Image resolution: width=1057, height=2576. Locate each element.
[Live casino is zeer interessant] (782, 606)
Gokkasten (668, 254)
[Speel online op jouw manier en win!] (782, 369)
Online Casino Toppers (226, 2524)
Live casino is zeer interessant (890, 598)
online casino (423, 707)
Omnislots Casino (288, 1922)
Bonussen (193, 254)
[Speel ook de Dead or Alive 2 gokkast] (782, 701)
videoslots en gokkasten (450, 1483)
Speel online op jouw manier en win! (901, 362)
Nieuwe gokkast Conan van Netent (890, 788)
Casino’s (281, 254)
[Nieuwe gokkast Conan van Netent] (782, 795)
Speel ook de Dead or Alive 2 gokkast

> **Problem details**: Pull every line containing the word "jouw" out of the material.

> **Answer space**:
[Speel online op jouw manier en win!] (782, 369)
Speel online op jouw manier en win! (901, 362)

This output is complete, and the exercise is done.